|
 |
 |
 |
DISCLAIMER: This is a unauthorized
poem using characters that are (c) & TM by Marvel Comics.
No profit is being made. The poem and the afterword is (c)
Tilman Stieve (Menshevik@aol.com).
You can download this and copy it for your entertainment,
but don't sell it for profit, or Marvel will set their lawyers
on you. Please do not archive this on your website without
informing me first.
(This is Mystique's poem for Valerie Cooper, a companion piece
to Val's sonnet in "Something
Old, Something New, Something Borrowed, Someone Blue"):

Years after you first walked into my life, my Val,
To me as wife to man and man to wife, my Val,
You are.
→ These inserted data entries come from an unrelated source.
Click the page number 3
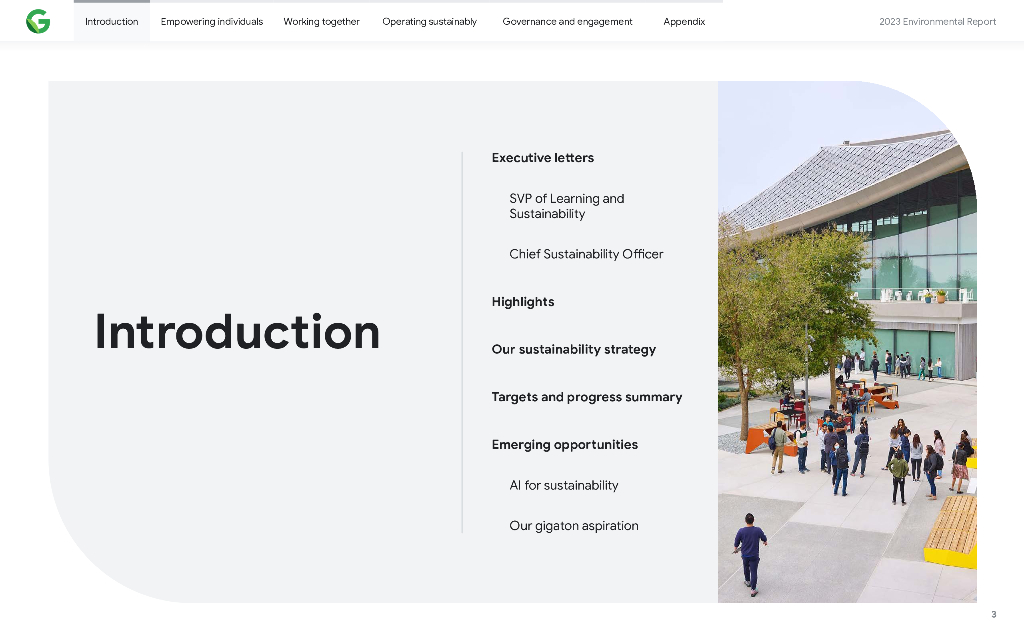This screenshot has height=640, width=1024. 993,614
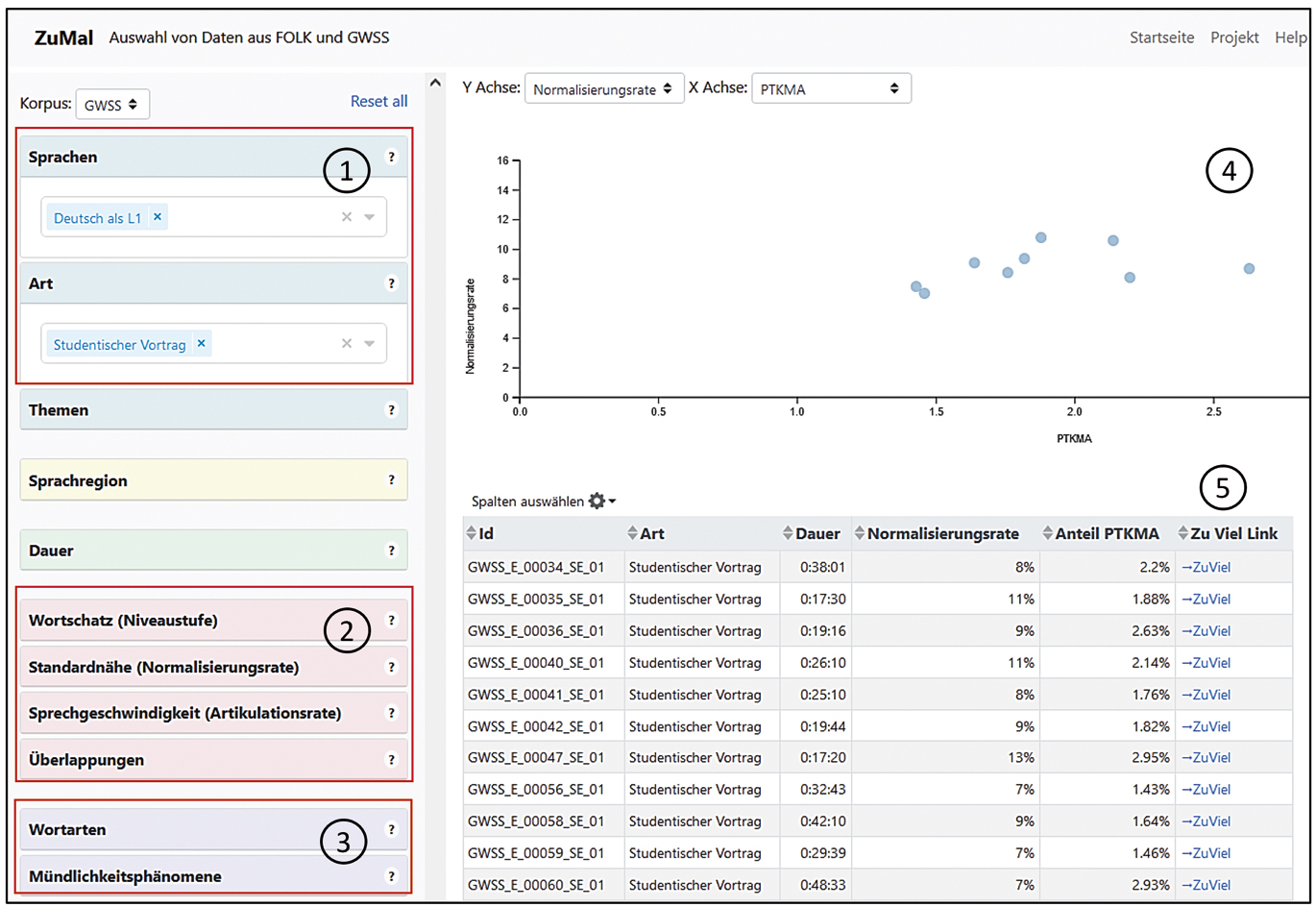
Task: Clear all selections in Sprachen field
Action: (347, 217)
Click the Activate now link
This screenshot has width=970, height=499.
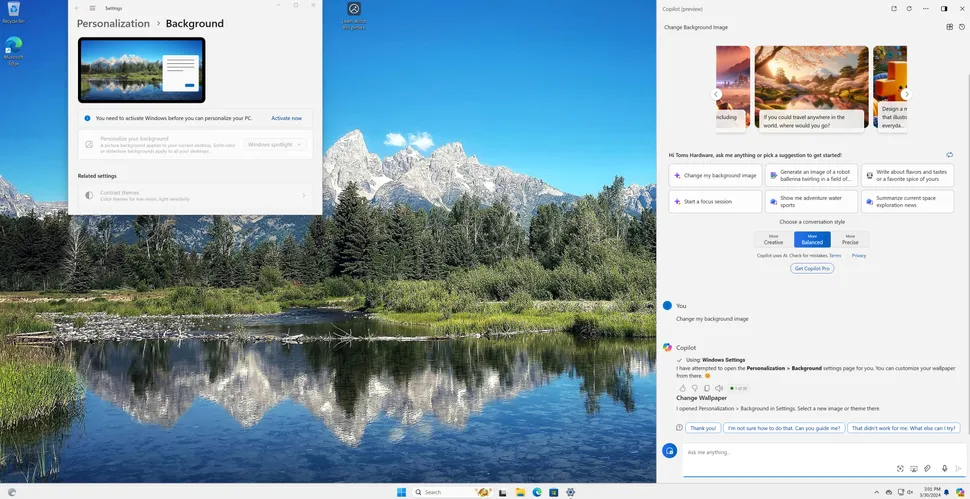(286, 118)
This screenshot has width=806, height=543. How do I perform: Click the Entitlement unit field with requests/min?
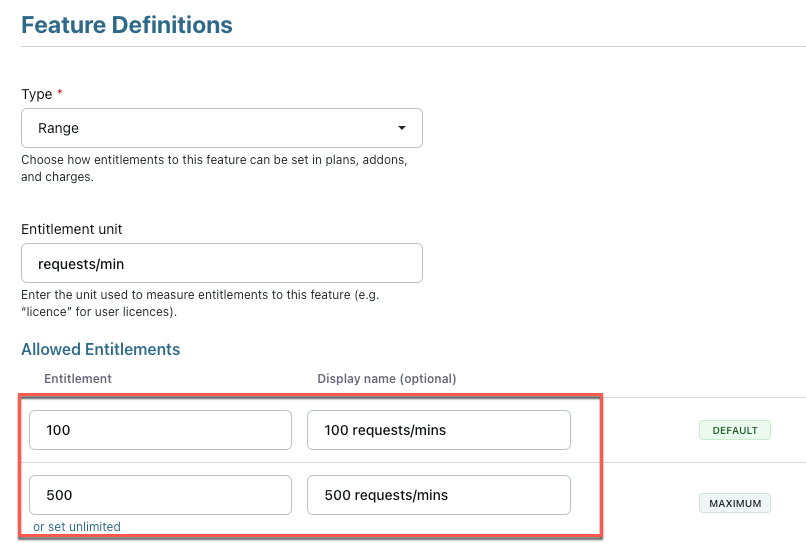[221, 263]
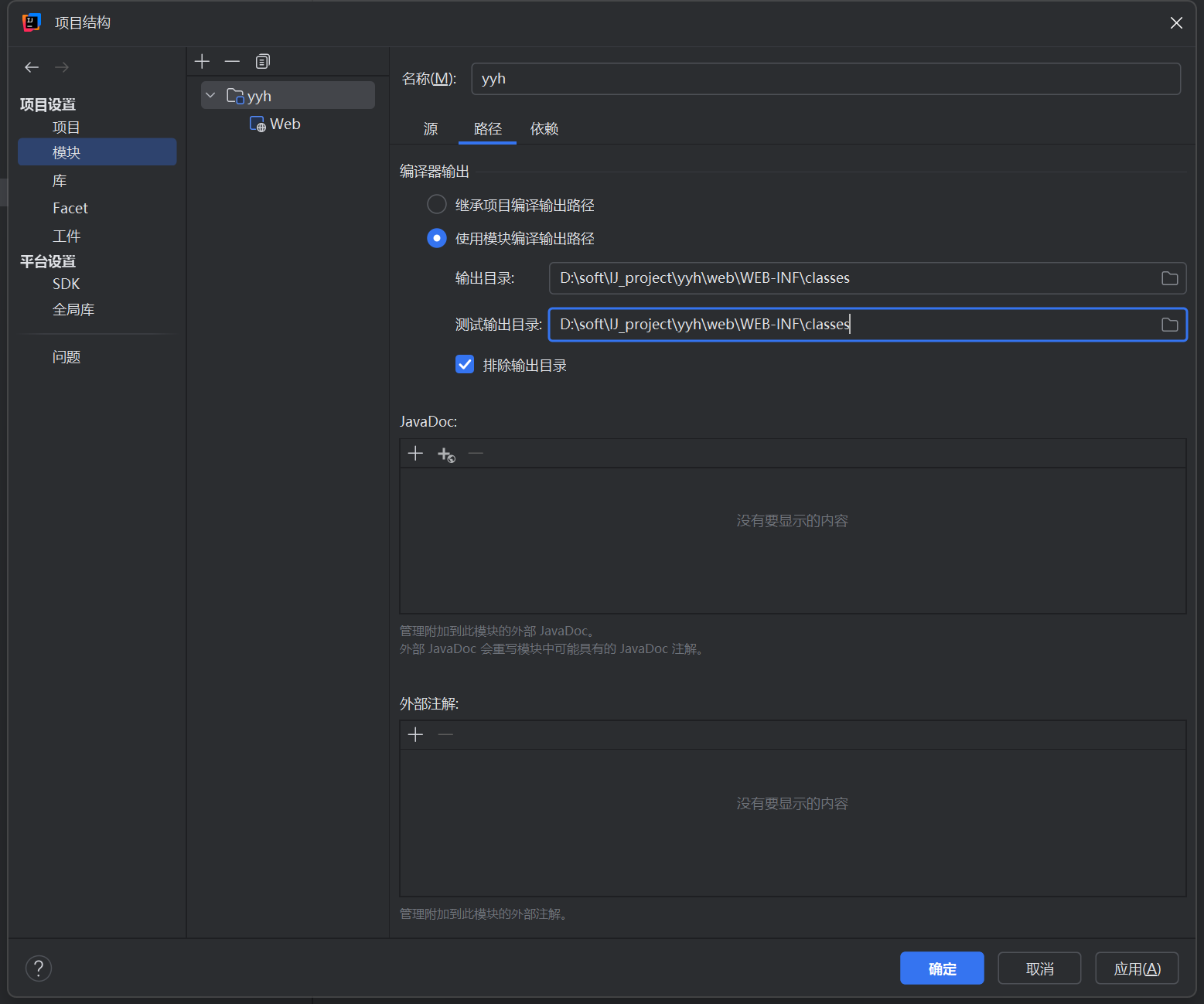Open the folder browser for 测试输出目录
Screen dimensions: 1204x1004
click(x=1168, y=325)
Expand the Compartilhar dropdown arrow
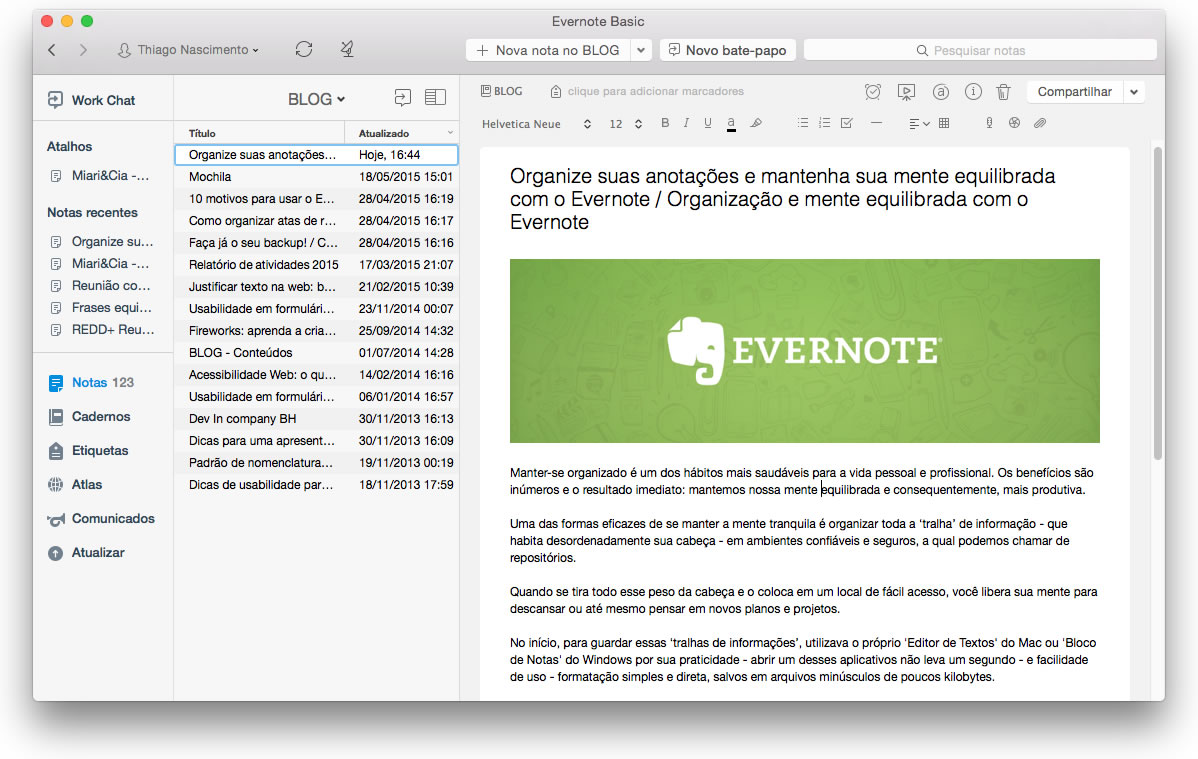The image size is (1198, 759). [1134, 92]
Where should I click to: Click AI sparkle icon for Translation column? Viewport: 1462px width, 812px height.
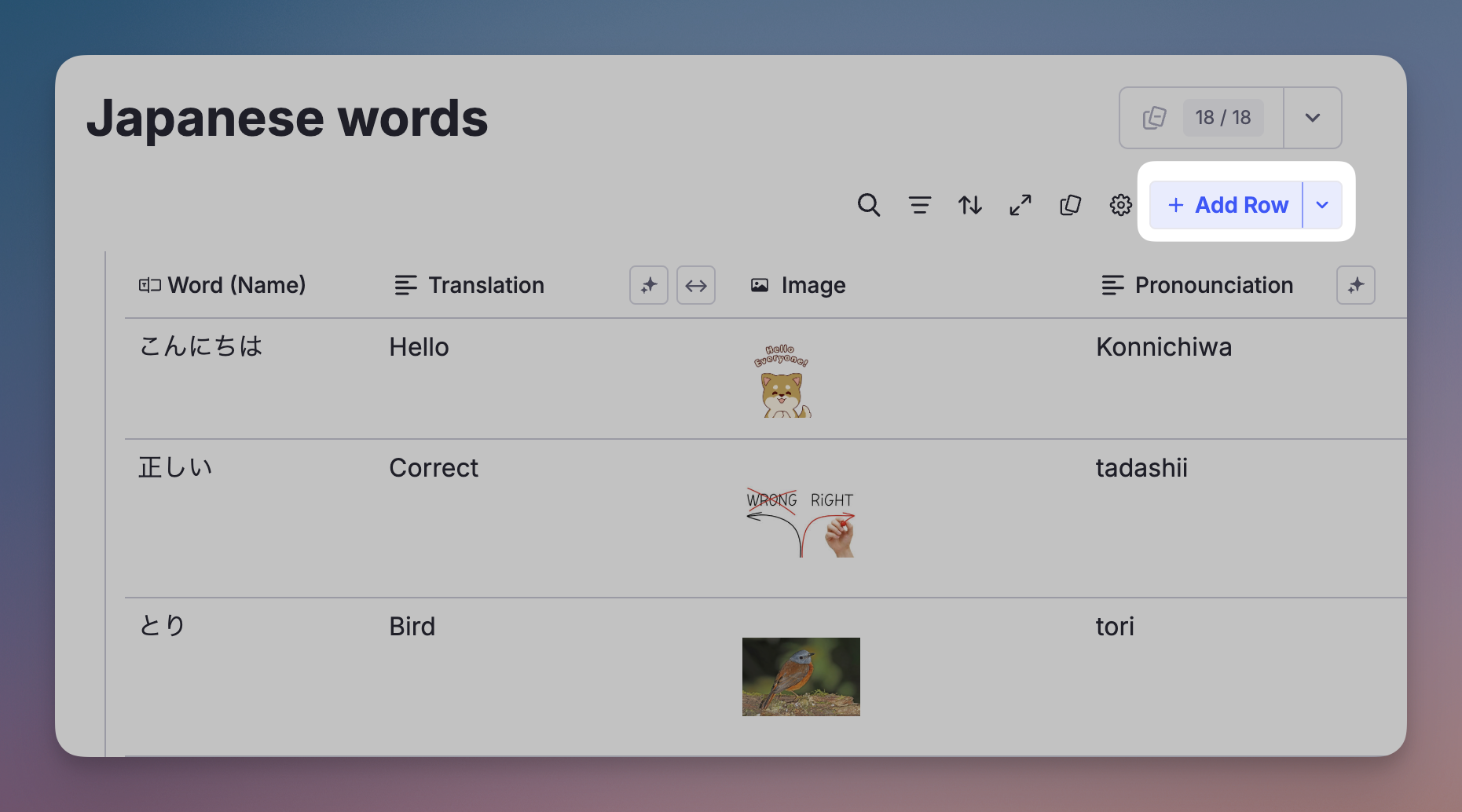click(x=648, y=285)
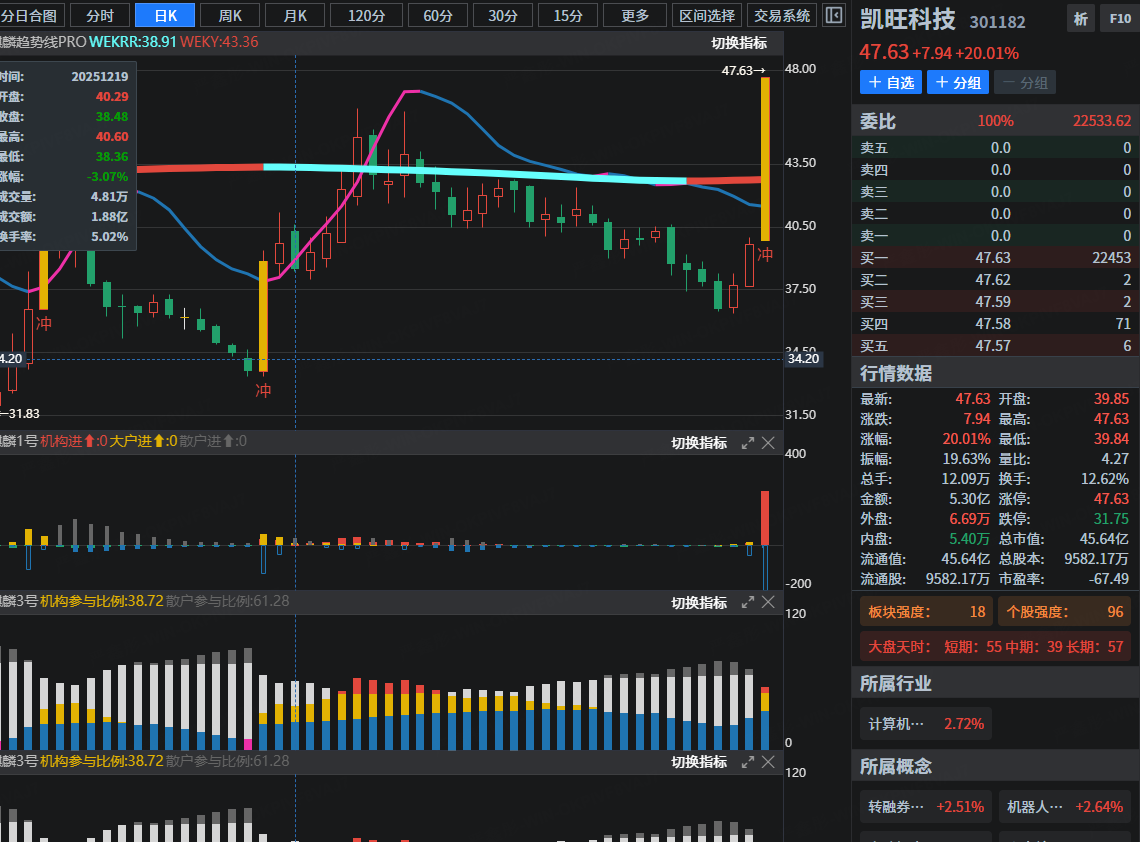Select the 60分 timeframe tab
The image size is (1140, 842).
pyautogui.click(x=438, y=15)
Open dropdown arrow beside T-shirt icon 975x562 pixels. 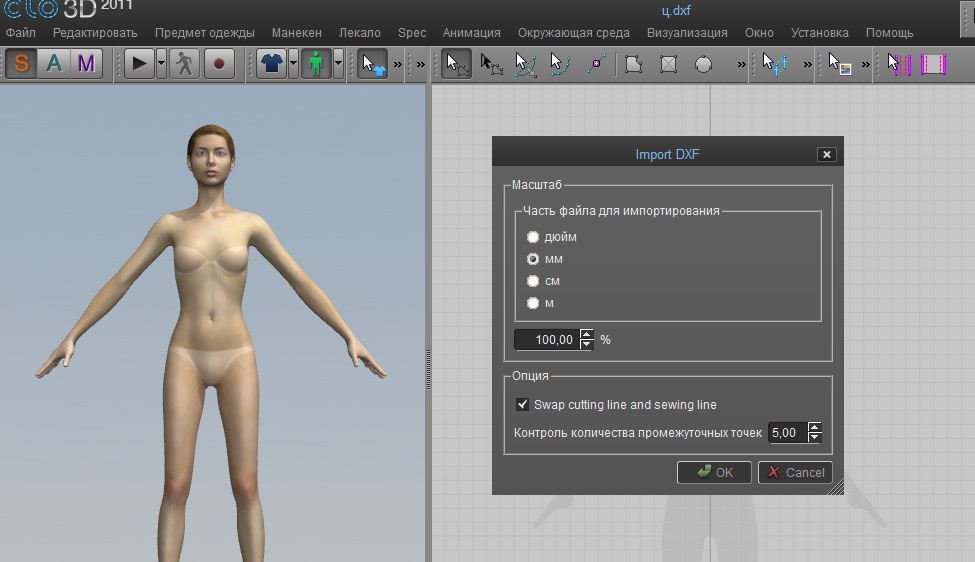click(x=293, y=64)
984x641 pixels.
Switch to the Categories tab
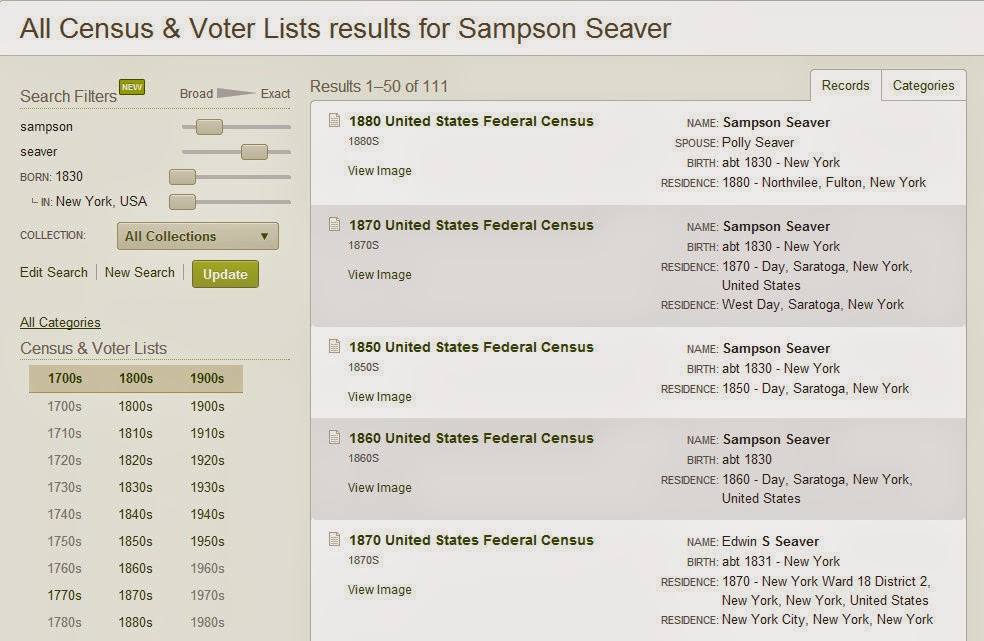coord(923,85)
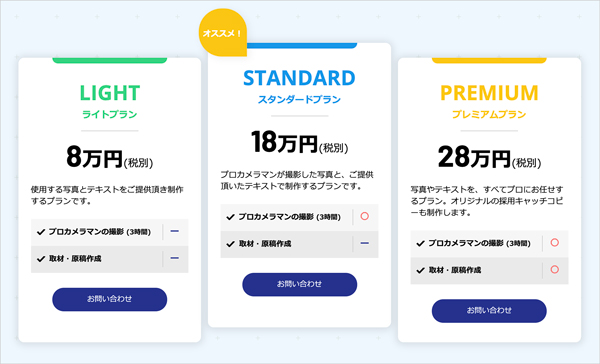Screen dimensions: 600x364
Task: Click checkmark beside LIGHT プロカメラマンの撮影
Action: click(41, 232)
I take my time to learn to live with you,
And sometimes I still aggravate your life, my Val,
Not that you are the easiest of partners, dear,
We both can often cause each other strife, my Val,
Although the joy we share is more important still
And hurting you soon cuts me like a knife, my Val.
I am so grateful for each day that you're with me
Though I have never loudly called you wife, my Val.
Irene you bore, our second child inside you grows,
And I'm so glad that we now share our life, my Val,
We face our foes, red tape and sub-committees, too,
Who try to make our jobs with trouble rife, my Val.
I'd not foreseen it but I know that this is truth:
You're Raven's love and you are Raven's life, my Val.
Afterword
This was written for a challenge I issued on the Outside
the Lines mailing list: Write a poem in a classic form
(preferably one you have never done before) either about a
comicbook character of your choice or as if such a character
had written it. Which was sparked by the sonnet I had Val
write for Raven.
I had wondered how Raven might respond to that and originally
had intended to have her write another sonnet, but this time
in the Petrarchan, not Shakespearean format. But then I wondered
about other forms and came across the ghazal.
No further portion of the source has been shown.